----- Source records

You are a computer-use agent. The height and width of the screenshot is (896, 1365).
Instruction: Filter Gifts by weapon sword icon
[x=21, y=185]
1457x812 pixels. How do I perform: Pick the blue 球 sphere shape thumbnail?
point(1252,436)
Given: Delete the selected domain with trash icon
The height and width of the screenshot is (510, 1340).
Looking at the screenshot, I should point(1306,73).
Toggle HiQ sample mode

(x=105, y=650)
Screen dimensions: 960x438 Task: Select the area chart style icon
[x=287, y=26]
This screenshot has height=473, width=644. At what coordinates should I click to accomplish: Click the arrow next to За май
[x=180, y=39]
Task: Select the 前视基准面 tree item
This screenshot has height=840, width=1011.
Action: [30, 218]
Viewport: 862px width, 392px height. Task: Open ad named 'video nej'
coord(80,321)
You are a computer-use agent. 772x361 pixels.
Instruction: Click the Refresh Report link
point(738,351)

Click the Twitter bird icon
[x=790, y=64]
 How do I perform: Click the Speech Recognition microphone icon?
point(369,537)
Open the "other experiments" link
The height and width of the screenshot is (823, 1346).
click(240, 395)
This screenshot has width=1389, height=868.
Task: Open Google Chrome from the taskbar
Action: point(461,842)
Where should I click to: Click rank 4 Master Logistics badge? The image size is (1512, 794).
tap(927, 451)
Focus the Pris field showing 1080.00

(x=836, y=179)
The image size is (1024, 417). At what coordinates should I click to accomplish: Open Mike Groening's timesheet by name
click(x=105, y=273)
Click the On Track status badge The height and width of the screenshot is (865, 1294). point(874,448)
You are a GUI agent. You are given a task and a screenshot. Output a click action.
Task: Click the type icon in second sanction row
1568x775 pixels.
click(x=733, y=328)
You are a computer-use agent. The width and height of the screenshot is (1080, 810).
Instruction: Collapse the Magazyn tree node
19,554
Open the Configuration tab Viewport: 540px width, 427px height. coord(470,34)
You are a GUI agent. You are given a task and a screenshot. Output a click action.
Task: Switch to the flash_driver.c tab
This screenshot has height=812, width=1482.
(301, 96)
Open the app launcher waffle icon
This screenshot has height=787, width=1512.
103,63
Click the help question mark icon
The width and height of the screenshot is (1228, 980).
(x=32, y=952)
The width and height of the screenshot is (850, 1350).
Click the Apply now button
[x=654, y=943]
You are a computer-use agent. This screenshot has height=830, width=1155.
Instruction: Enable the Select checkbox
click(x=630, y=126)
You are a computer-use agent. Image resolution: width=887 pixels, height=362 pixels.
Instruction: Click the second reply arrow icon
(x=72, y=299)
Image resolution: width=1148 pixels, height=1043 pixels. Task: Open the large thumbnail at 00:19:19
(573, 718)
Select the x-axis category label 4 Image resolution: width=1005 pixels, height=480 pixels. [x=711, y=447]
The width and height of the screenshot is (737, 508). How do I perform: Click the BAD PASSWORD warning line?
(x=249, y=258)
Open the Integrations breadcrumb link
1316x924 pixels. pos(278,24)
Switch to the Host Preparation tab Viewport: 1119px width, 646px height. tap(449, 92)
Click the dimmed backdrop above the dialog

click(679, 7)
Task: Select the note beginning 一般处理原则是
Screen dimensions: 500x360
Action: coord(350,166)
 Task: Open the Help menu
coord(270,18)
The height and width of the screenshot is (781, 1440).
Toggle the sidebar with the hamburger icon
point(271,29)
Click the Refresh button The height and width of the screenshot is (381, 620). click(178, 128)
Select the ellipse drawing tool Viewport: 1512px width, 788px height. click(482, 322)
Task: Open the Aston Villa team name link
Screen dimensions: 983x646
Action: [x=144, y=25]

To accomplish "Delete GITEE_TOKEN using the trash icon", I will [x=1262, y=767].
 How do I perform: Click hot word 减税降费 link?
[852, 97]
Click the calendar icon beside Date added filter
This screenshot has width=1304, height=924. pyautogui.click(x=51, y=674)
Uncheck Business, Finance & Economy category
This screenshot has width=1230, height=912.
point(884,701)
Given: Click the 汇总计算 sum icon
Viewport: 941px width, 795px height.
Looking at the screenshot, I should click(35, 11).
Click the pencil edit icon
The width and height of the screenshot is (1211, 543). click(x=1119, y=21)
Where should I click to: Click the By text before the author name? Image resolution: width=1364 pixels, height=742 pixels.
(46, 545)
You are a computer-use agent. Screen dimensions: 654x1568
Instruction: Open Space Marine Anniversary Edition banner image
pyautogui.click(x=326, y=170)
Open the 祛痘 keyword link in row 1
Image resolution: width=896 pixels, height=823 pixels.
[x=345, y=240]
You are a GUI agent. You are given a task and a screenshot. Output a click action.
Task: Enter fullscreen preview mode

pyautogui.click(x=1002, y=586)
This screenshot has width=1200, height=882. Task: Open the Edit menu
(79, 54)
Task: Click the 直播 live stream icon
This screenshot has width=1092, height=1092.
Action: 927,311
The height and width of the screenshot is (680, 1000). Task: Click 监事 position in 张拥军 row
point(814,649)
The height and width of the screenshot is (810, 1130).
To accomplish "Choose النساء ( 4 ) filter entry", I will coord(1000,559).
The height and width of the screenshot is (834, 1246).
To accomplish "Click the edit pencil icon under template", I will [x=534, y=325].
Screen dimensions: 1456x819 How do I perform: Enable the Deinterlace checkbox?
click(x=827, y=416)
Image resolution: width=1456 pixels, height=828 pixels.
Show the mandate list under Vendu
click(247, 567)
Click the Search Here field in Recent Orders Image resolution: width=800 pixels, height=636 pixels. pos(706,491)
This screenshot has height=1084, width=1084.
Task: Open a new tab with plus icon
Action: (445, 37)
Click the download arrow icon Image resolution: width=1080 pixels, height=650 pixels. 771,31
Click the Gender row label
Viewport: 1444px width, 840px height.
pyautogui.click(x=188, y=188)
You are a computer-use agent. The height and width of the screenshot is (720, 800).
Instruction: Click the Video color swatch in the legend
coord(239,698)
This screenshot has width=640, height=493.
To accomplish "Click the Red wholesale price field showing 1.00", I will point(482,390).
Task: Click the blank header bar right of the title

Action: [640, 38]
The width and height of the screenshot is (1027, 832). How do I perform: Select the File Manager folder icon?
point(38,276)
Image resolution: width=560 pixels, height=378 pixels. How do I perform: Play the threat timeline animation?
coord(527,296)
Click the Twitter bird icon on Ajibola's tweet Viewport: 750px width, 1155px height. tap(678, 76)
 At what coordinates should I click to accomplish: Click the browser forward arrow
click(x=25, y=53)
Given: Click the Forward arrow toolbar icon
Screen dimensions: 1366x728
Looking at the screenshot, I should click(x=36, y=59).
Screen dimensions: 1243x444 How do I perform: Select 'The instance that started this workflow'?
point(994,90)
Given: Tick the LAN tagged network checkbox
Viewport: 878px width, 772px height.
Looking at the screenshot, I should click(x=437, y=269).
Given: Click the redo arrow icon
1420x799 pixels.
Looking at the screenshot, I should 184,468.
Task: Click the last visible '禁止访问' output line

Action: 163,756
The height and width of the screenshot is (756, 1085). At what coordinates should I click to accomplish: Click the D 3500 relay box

----------

Rewrite the lines from the one containing "Where should I click to: Click rank" through the one containing "1316x924 pixels. pos(278,24)", inclusive, substituting "Settings" for "Configuration" and leaving everything else unchanged.

--- Right answer ---
Where should I click to: Click rank 4 Master Logistics badge? The image size is (1512, 794).
tap(927, 451)
Focus the Pris field showing 1080.00

(x=836, y=179)
The image size is (1024, 417). At what coordinates should I click to accomplish: Open Mike Groening's timesheet by name
click(x=105, y=273)
Click the On Track status badge The height and width of the screenshot is (865, 1294). point(874,448)
You are a GUI agent. You are given a task and a screenshot. Output a click action.
Task: Click the type icon in second sanction row
1568x775 pixels.
click(x=733, y=328)
You are a computer-use agent. The width and height of the screenshot is (1080, 810).
Instruction: Collapse the Magazyn tree node
19,554
Open the Settings tab Viewport: 540px width, 427px height. coord(470,34)
You are a GUI agent. You are given a task and a screenshot. Output a click action.
Task: Switch to the flash_driver.c tab
This screenshot has height=812, width=1482.
(301, 96)
Open the app launcher waffle icon
This screenshot has height=787, width=1512.
103,63
Click the help question mark icon
The width and height of the screenshot is (1228, 980).
(x=32, y=952)
The width and height of the screenshot is (850, 1350).
Click the Apply now button
[x=654, y=943]
You are a computer-use agent. This screenshot has height=830, width=1155.
Instruction: Enable the Select checkbox
click(x=630, y=126)
You are a computer-use agent. Image resolution: width=887 pixels, height=362 pixels.
Instruction: Click the second reply arrow icon
(x=72, y=299)
Image resolution: width=1148 pixels, height=1043 pixels. Task: Open the large thumbnail at 00:19:19
(573, 718)
Select the x-axis category label 4 Image resolution: width=1005 pixels, height=480 pixels. [x=711, y=447]
The width and height of the screenshot is (737, 508). How do I perform: Click the BAD PASSWORD warning line?
(x=249, y=258)
Open the Integrations breadcrumb link
1316x924 pixels. pos(278,24)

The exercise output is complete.